Mientras tanto preparo el kosho. Rallo la lima con cuidado de coger solo la piel, sin llegar a la parte blanca de dentro que amarga. Pico el jalapeño muy fino y lo majo en el mortero junto con la ralladura y la sal, hasta conseguir una pasta con algo de textura, no un puré completamente liso. Si lo veo muy seco añado un poco de zumo de lima. Lo dejo reposar en la nevera mientras termino el resto.
Saco el bonito de la marinada y lo seco muy bien con papel de cocina, esto es importante para que el sésamo se pegue bien y no salte aceite al marcarlo. Extiendo las semillas de sésamo en un plato y presiono el lomo por todas las caras hasta cubrirlo entero.

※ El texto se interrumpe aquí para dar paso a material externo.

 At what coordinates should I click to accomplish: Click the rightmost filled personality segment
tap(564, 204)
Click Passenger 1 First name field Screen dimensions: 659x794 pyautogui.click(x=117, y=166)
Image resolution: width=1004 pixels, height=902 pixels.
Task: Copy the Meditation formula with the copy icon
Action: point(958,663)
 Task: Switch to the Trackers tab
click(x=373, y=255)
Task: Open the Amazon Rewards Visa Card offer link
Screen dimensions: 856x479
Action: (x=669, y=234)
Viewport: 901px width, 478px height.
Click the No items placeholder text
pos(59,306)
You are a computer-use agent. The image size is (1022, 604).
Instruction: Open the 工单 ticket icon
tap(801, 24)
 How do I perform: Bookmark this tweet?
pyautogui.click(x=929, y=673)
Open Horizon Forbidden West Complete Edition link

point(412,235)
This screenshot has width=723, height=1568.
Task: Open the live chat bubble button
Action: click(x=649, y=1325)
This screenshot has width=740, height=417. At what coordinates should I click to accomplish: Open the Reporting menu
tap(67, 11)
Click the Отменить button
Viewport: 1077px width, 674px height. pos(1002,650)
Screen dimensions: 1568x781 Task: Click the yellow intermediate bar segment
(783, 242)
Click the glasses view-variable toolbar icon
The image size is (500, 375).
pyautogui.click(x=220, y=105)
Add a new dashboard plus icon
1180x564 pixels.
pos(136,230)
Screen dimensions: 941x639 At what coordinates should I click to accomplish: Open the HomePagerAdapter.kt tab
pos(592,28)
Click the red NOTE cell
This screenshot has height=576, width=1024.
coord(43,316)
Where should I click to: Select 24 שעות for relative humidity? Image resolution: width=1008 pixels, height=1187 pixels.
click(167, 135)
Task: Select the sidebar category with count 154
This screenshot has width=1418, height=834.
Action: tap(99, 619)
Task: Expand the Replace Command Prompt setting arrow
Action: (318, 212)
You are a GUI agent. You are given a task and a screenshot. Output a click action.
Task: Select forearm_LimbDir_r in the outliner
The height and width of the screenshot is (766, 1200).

Pongo una sartén a fuego muy fuerte con un chorrito de aceite neutro, y marco el bonito unos 15-20 segundos por cada lado, lo justo para tostar el sésamo y sellar el exterior dejando el centro crudo. Lo dejo reposar un par de minutos antes de cortarlo en tiras finas, así el corte sale más limpio.
Para montar, reparto el arroz en los boles, coloco encima las tiras de bonito, añado unos puntitos de kosho repartidos por el plato, y termino con una yema de huevo.